Смоленская квартира была
реквизирована, фленовский хутор занят конским Красным Крестом, там тотчас же началось пьянство и безобразия, и
завелся сап, что грозило конному заводу полным уничтожением. Урожай почти
полностью забирался для нужд армии, коров реквизировали, из 150 голов
оставалось только 30, молоко которых отдавалось в лазареты. Земли обрабатывать
было некому, и стали приходить мысли продать имение. Нашелся и покупатель, он
три дня знакомился с имением, оно ему
понравилось, но Мария Клавдиевна и Киту попросили до декабря, а это был 1916
год, отложить решение. А когда покупатель уехал, подруги с облегчением
вздохнули, понимая, что они не в силах расстаться с Талашкином.
В Смоленске, в помещении отделения Московского археологического института,
Тенишевой был открыт лазарет для тяжелораненых на 30 кроватей. Для нужд лазарета
она предоставляла и свой автомобиль, который за 13 месяцев перевез 631 человека
в разные лазареты, в любой час дня и ночи он по звонку мчался к железнодорожной
станции. Но и этот, необходимый для смоленских лазаретов автомобиль был
реквизирован! А вскоре, ввиду приближающегося фронта, закрыты все частные лазареты
в Смоленске.
Живя в Москве зиму
1915-1916 года, Тенишева решила, во что бы то ни стал закончить давно начатую
работу над диссертацией по эмалевому делу: “Эмаль и инкрустация”. Работа была
закончена, и 1 мая состоялась её защита.

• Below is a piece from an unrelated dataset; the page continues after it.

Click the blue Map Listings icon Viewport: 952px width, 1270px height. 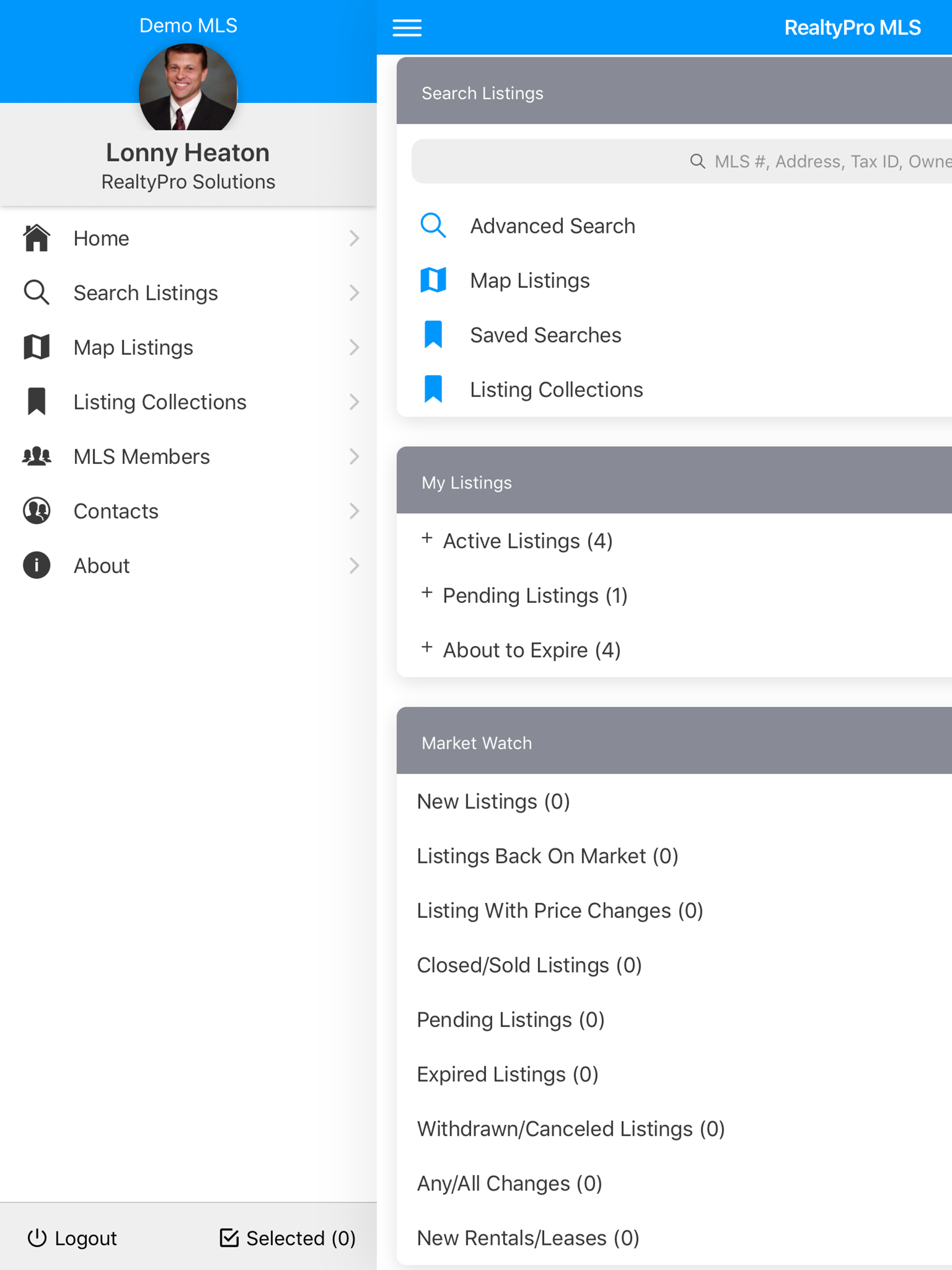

Совет профессоров признал её работу
достойной золотой медали, и её наградили званием Ученого Археолога, и
пригласили занять в институте кафедру по истории эмалевого дела.
Между тем война и разруха
в стране приносили графине жестокие страдания. Тяжелое разочарование
мало-помалу охватывало её, и она порой была не в силах справиться с собой, ей казалось,
что с каждым часом что-то отрывается, до боли терзая душу. Еще в начале войны
она верила в мощь своей страны, в честь и патриотизм народа. “А теперь?!..

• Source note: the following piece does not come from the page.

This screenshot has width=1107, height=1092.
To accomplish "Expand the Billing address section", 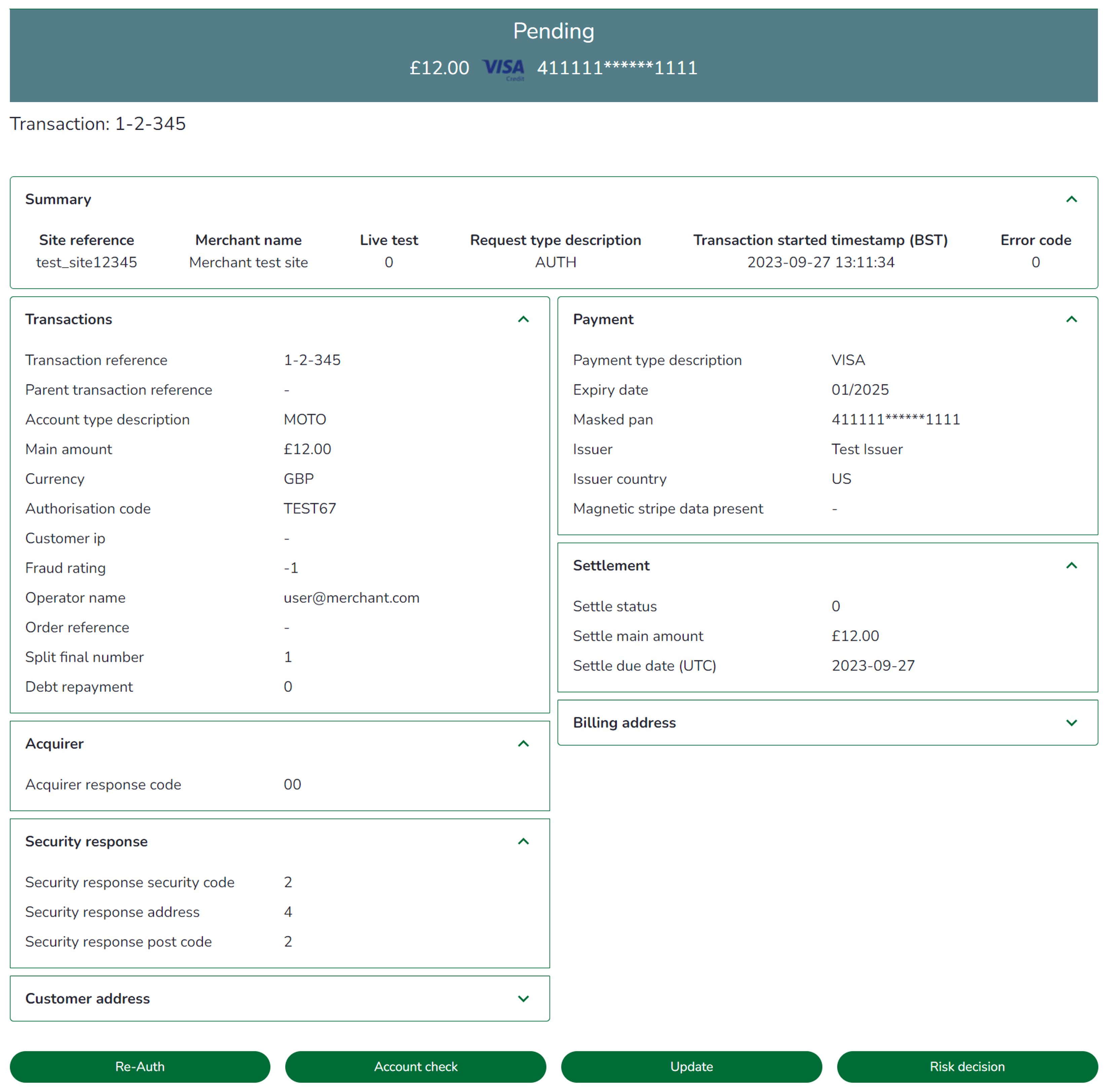I will tap(1071, 723).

Глубокая вера моя потрясена до глубины
души”,- писала она.
Но жизнь продолжалась,
еще два года ей предстояло прожить в России,
и она говорила: “Поразительно, как человек вынослив! Сколько его душа
способна впитывать горечи всякого рода! Какая трата сил требуется для каждого
нового испытания, а за дверью стоят, выжидая очереди, новые удары… и все же
человек жив… Как часто за эти годы я думала, что больше жить не стоит, что
счастлив тот, кто раньше убрался на покой…”
Мария Клавдиевна вела
своеобразную тетрадь, в которую она изредка, раздосадованная какой-нибудь
неудачей, огорченная обманом или обстоятельствами, записывала свои горькие
сетования. Написав две-три страницы, она успокаивалась, приходила к людям вновь веселая, шутила, ела
что-нибудь запрещенное докторами, гуляла, украдкой от Киту, по мокрой траве и
совершенно больше не думала о том, что только что записала. Она уже избавилась
от этого.
Малоизвестный нам
десятилетний эмигрантский период тенишевской жизни был пронизан творческой
деятельностью и поиском в её эмалевой мастерской в Париже, несмотря на
наступающую болезнь. Работоспособность её
была изумительная: до своего последнего
вздоха она не бросала кистей, пера и
шпателей, эмальировала она превосходно и любила эту работу больше всего. Её
энергия, мысли, и предприимчивость далеко превосходили её физические силы.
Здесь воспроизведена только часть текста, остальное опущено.